# Complex: Argument and log

1. Oct 6, 2013

### M. next

Hello!

So I have questions on this equivalence:

Imlog[(1+x)/(1-x)] = arg [(1+x)/(1-x)] where x: complex number

How is this true? Is it always applicable no matter what form of complex function is under calculation?

Thank you.

2. Oct 6, 2013

3. Oct 9, 2013

### M. next

Yes, indeed. Excuse me for the late reply.

4. Oct 9, 2013

### Simon Bridge

Note, a complex number z can always be written in the form z=a+ib: a,b are real.

5. Oct 9, 2013

Yes?

6. Oct 9, 2013

### Office_Shredder

Staff Emeritus
If I ask you for the imaginary part of log(z) can you tell me what it is?
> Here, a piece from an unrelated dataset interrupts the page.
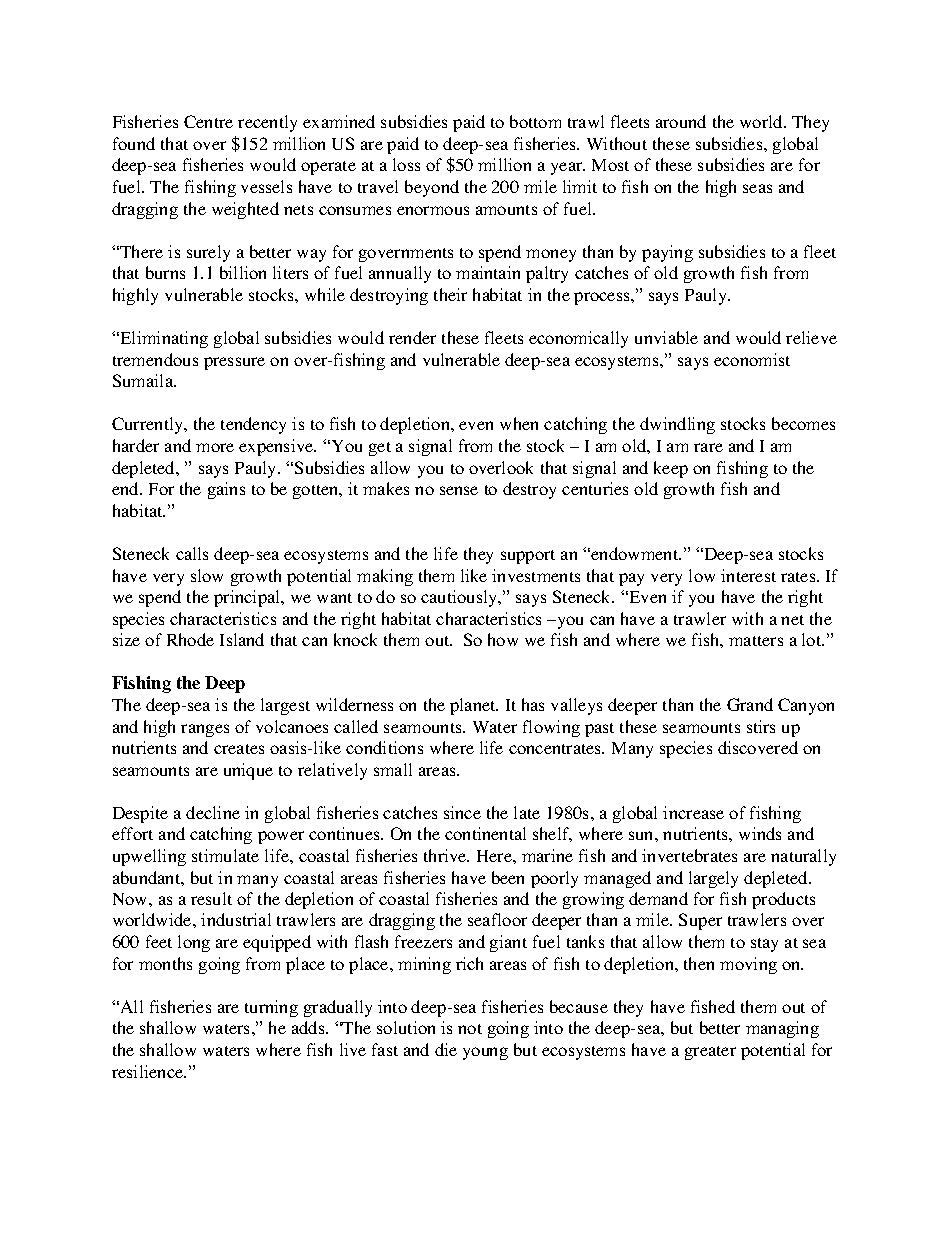  Describe the element at coordinates (149, 1071) in the screenshot. I see `resilience` at that location.
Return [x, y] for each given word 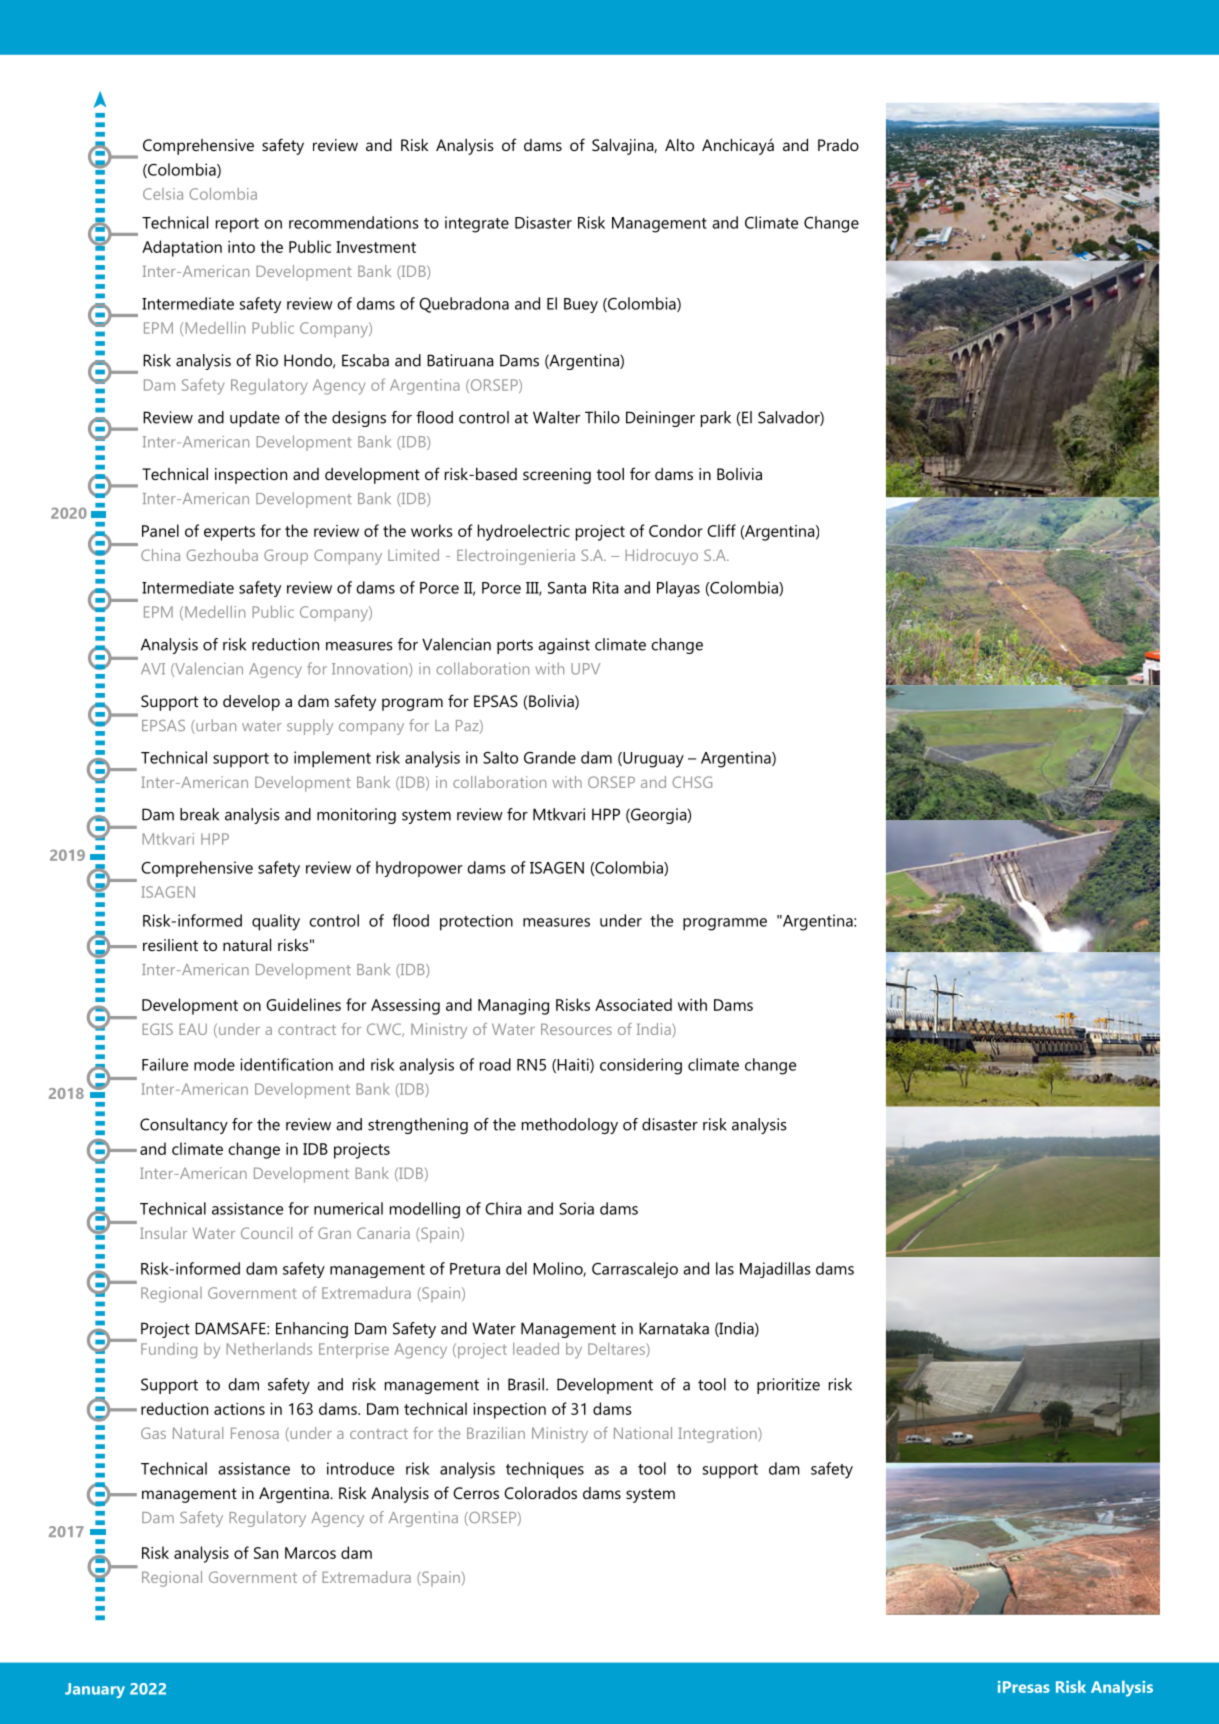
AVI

From there it should be fairly obvious what the imaginary part of log(f(z)) is in terms of f(z).

7. Oct 9, 2013

### HallsofIvy

Staff Emeritus
I don't see that the "(1+ x)/(1- x)" is really relevant. If z is any complex number, $z= re^{i\theta}$ where "$\theta$" is the "argument" of z. Then $log(z)= log(re^{ix\theta})= log(r)+ i \theta$. That is, $Im(log(z))= \theta$, the argument of z.

8. Oct 9, 2013

### Simon Bridge

So... you can now answer your own questions...
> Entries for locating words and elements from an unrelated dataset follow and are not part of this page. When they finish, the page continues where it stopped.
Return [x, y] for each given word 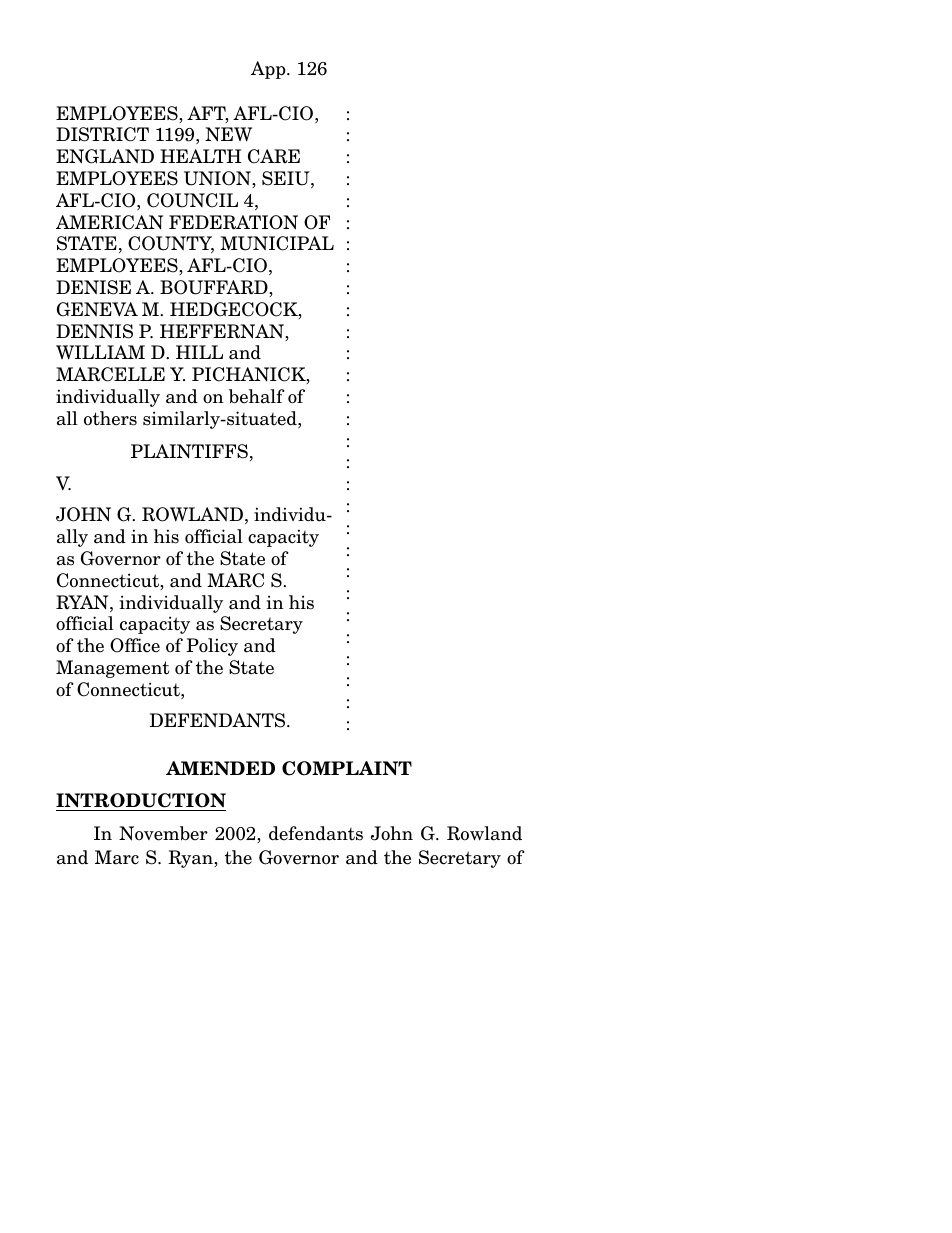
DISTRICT [102, 134]
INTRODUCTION [141, 800]
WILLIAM [100, 352]
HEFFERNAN [223, 332]
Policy [212, 647]
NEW [228, 134]
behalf [257, 396]
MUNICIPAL [277, 243]
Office [135, 645]
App [269, 70]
... you want to know if $\Im\big[ \log[f(a+ib)]\big]=f(a+ib)$ for any function f of complex number x=a+ib: a,b, real.

So do the math.
It's actually easier in polar form ... put $x=Re^{i\theta}$
Work it out for your problem first.

Last edited: Oct 9, 2013
9. Oct 10, 2013

### M. next

Okay, I understood it now. Great thanks.